> [Work required]: Copy the records word for word, from the line containing "Click the 5HB" through the end of the records.

Entries drawn from a collection:
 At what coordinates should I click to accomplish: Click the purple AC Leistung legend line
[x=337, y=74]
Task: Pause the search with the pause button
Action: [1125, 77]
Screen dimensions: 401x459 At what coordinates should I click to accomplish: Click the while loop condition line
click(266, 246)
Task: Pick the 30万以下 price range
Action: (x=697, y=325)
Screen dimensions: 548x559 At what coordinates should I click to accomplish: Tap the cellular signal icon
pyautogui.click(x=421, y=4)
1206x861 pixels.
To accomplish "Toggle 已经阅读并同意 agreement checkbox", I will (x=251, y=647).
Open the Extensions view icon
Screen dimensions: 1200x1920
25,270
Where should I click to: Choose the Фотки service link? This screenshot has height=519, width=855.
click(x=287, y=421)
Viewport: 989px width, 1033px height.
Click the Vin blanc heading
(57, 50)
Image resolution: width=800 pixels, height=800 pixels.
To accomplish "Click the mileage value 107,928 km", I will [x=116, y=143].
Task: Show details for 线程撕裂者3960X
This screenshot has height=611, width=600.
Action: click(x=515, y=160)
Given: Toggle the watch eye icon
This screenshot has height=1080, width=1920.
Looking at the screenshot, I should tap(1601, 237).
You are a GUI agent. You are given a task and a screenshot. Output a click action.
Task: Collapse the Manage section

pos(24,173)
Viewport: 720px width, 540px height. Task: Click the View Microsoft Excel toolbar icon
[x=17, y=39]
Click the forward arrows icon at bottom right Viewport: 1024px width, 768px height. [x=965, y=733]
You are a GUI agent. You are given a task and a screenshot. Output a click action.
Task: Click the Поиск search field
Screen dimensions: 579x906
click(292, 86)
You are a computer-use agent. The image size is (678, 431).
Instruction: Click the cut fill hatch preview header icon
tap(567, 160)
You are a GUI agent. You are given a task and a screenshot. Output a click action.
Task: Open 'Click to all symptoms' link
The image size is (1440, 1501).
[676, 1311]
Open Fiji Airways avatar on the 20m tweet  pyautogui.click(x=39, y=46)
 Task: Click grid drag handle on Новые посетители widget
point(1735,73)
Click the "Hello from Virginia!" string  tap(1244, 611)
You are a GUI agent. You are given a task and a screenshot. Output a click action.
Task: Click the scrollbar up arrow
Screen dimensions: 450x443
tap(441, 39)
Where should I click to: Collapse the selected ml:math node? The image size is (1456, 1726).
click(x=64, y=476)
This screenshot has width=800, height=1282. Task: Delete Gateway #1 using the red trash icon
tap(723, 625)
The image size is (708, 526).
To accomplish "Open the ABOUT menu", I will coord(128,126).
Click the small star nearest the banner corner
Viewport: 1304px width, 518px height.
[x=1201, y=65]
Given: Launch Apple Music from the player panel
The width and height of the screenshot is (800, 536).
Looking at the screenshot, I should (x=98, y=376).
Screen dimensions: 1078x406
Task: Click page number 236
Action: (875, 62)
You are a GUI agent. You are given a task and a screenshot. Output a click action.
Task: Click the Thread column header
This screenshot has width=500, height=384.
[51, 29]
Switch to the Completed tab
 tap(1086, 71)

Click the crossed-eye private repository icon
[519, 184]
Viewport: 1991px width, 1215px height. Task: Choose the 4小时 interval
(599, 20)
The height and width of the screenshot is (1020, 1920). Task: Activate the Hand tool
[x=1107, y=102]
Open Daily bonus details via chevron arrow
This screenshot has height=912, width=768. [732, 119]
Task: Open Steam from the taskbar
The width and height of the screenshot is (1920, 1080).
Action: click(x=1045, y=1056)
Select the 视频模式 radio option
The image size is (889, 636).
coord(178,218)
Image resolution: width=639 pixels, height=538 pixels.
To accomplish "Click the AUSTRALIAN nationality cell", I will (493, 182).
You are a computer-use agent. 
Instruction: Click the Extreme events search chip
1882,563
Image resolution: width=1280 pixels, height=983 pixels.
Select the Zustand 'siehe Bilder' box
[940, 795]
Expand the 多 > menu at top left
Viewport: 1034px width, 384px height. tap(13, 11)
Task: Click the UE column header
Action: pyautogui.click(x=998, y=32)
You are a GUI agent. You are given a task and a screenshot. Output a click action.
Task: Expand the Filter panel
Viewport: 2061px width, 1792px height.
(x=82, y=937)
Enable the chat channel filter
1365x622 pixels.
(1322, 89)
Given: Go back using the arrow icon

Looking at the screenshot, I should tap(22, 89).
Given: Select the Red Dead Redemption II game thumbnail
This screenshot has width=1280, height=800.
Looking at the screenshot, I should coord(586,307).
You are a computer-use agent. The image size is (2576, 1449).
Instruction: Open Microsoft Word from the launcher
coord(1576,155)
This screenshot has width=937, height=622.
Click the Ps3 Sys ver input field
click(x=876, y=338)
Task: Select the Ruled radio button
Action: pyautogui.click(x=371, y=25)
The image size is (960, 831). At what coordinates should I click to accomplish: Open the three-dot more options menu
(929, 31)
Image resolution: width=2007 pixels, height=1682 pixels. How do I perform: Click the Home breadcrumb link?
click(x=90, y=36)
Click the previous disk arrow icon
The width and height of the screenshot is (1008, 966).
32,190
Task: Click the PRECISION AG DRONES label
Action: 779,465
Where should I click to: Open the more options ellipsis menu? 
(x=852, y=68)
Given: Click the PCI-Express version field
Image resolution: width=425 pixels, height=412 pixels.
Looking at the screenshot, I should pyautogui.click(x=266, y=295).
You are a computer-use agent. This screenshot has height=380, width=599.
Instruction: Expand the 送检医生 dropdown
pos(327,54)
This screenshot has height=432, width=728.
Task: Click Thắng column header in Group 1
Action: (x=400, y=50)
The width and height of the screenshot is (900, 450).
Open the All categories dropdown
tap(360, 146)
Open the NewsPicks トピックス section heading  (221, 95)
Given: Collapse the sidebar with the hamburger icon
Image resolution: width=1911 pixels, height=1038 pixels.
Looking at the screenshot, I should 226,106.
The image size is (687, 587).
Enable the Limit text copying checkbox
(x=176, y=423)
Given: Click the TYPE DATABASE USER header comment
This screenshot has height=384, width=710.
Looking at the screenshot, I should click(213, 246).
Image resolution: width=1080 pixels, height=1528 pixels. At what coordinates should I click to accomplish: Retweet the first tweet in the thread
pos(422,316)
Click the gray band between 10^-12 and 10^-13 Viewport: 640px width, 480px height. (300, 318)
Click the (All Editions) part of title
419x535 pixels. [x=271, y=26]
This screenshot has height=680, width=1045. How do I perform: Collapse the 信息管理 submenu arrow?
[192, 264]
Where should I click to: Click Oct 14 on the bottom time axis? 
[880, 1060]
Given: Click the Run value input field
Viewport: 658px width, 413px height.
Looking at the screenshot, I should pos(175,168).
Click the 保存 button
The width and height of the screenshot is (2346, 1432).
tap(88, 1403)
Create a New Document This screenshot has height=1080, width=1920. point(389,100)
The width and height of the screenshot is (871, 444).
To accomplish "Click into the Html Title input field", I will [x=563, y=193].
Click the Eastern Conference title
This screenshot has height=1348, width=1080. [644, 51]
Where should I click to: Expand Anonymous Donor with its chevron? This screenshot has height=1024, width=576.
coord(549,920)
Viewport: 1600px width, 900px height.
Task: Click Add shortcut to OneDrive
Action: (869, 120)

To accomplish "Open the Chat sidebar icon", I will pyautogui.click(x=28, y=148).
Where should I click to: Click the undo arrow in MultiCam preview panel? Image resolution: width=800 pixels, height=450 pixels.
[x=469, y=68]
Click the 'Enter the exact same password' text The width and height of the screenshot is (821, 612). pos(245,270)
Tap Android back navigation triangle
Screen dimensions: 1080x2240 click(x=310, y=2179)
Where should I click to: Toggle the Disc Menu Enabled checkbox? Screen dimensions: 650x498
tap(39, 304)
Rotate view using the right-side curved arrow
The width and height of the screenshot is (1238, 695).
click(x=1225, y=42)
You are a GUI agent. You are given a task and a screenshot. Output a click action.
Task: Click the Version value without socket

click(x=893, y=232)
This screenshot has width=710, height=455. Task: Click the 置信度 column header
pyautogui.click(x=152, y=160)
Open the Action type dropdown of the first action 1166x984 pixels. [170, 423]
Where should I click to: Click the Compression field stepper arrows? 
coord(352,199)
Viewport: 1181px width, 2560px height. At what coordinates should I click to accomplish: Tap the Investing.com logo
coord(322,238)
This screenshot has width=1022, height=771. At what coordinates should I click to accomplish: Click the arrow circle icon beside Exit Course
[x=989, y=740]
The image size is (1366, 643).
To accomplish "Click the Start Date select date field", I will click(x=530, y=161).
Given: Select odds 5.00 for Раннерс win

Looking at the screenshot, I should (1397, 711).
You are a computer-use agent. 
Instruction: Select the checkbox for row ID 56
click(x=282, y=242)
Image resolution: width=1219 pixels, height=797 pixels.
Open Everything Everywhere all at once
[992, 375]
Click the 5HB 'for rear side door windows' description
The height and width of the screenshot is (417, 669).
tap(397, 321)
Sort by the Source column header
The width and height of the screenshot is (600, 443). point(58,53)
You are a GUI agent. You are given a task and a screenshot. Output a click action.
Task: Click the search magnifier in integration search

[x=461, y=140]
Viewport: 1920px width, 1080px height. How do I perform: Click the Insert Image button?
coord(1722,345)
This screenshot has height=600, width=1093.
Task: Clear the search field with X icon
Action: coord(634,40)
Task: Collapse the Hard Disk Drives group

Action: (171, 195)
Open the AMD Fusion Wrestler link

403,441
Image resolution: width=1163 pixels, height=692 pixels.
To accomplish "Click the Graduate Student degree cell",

> [Answer]:
Click the 5HB 'for rear side door windows' description
The height and width of the screenshot is (417, 669).
tap(397, 321)
Sort by the Source column header
The width and height of the screenshot is (600, 443). point(58,53)
You are a GUI agent. You are given a task and a screenshot. Output a click action.
Task: Click the search magnifier in integration search

[x=461, y=140]
Viewport: 1920px width, 1080px height. How do I perform: Click the Insert Image button?
coord(1722,345)
This screenshot has height=600, width=1093.
Task: Clear the search field with X icon
Action: coord(634,40)
Task: Collapse the Hard Disk Drives group

Action: (171, 195)
Open the AMD Fusion Wrestler link

403,441
Image resolution: width=1163 pixels, height=692 pixels.
To accomplish "Click the Graduate Student degree cell",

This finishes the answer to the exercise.